If you are training or working out on the regular and aren’t yet foam rolling, it’s probably time you got started. As many athletes and gym rats have found, foam rolling is one of the best ways to increase mobility, boost recovery, and prevent injury before a workout (you can do your standard stretching regimen after the workout). The benefits are similar to that of a massage: relieving tightness in the body by applying pressure to the muscles and working on the myofascia, the web of tissue that surrounds your muscles that can get inflamed after a workout.

Most of the foam rollers you’ll find in the gym are “ground rollers” like Trigger Point’s The Grid. To roll with these, you need some floor space so that you can splay out and use your bodyweight to put pressure on the muscles. It’s effective (and, like all rolling, a bit painful), although you have to learn some yoga-like body contortions to get all your muscles. The biggest drawback for such ground rollers, though, is portability — this isn’t a piece of equipment you can bring with you on the road or to the office.

That’s where the Tiger Tail, a sort of foam-roller-on-a-stick, can fill the gap. Shaped like a rolling pin, the Tail can be used to work your muscles like a loaf of bread, putting as much pressure as you can handle without having to get down on the ground. We found the Tail got into some crevices we couldn’t reach before – between the shoulder blades, for one – and we could put more pressure on our tight hamstrings, which are a bit hard to work with the traditional foam roller. Spring Faussett, a long-time soccer player who designed the Tiger Tail also notes that if you’re injured, you might not be able to contort yourself for a ground roller: “As soon as you tear an ACL, you can’t get down on the ground,” she says. “When people go to the physical therapist, you need to stay off the ground – whether you’re super fit or not.”
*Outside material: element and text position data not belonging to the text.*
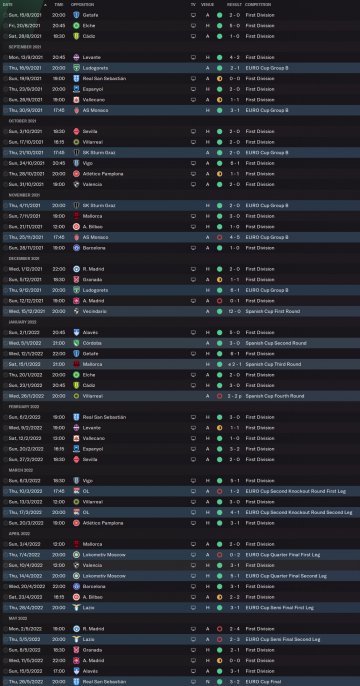Viewport: 360px width, 686px height.
Task: Click the Getafe club badge in first row
Action: tap(76, 15)
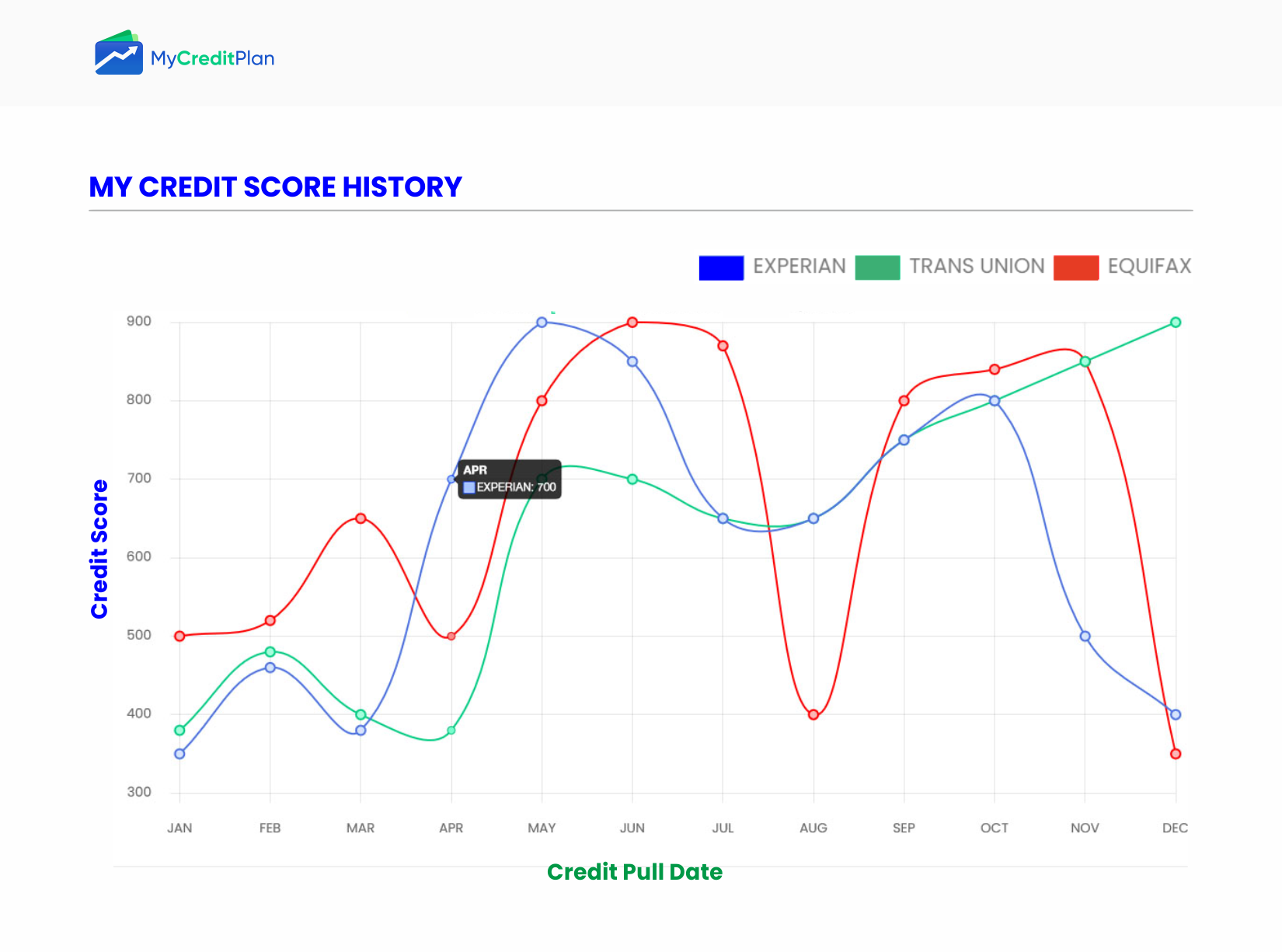Image resolution: width=1282 pixels, height=952 pixels.
Task: Hide the EXPERIAN series via legend label
Action: (x=799, y=267)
But the Tiger Tail’s biggest advantage is its portability. At this year’s Wasatch Back Ragnar, a 200-mile relay race outside of Park City, Utah, we brought The Roadster, an 11.5-inch-long version of the Tail that was more popular in the support van than our giant bag of Fritos. Besides being ideal for 27-hour races, the Tiger Tail is an excellent companion to bring on vacations (and even use on the plane), or to give a quick roll while at the office, where sprawling on the ground to work sore muscles is sometimes frowned upon.